### TASK PROMPT
Output all of the data below without changing a word, and exclude the pictures.

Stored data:
==================================================

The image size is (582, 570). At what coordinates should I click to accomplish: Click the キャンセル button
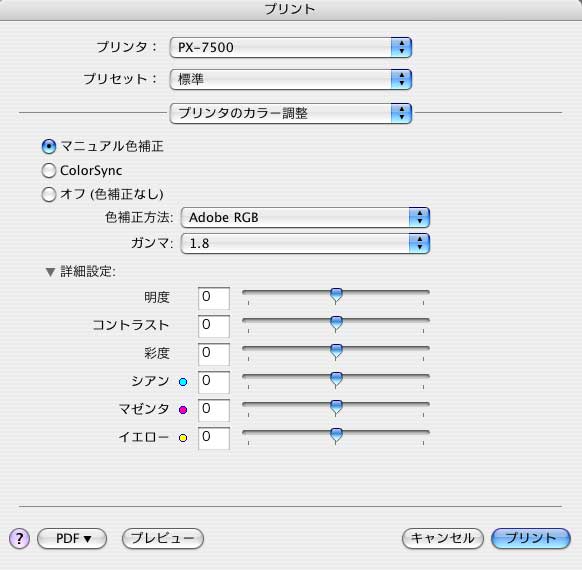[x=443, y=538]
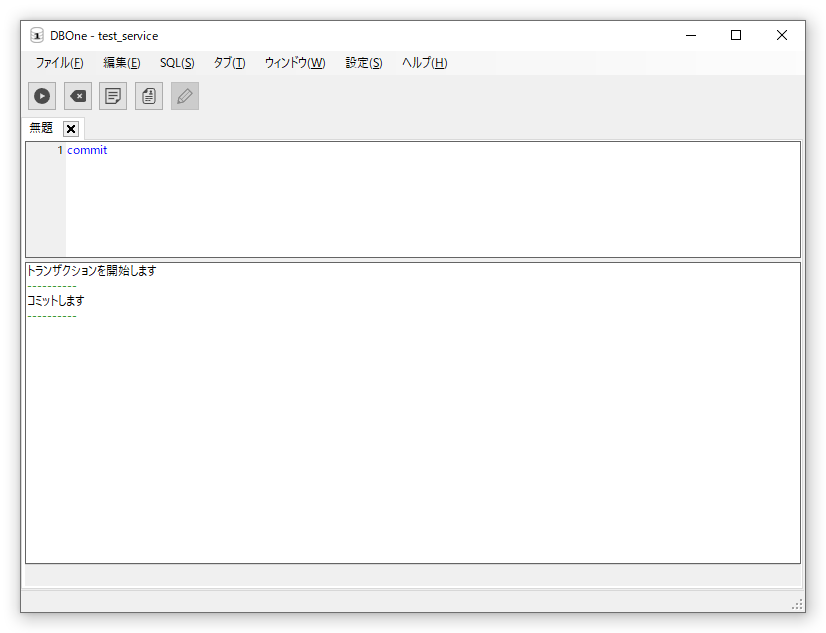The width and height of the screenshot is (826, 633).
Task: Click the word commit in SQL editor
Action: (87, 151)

==================================================

### RESULT FOR THIS TASK
The image size is (582, 570). At what coordinates should I click to accomplish: Click the キャンセル button
[x=443, y=538]
The width and height of the screenshot is (826, 633).
Task: Click the word commit in SQL editor
Action: (87, 151)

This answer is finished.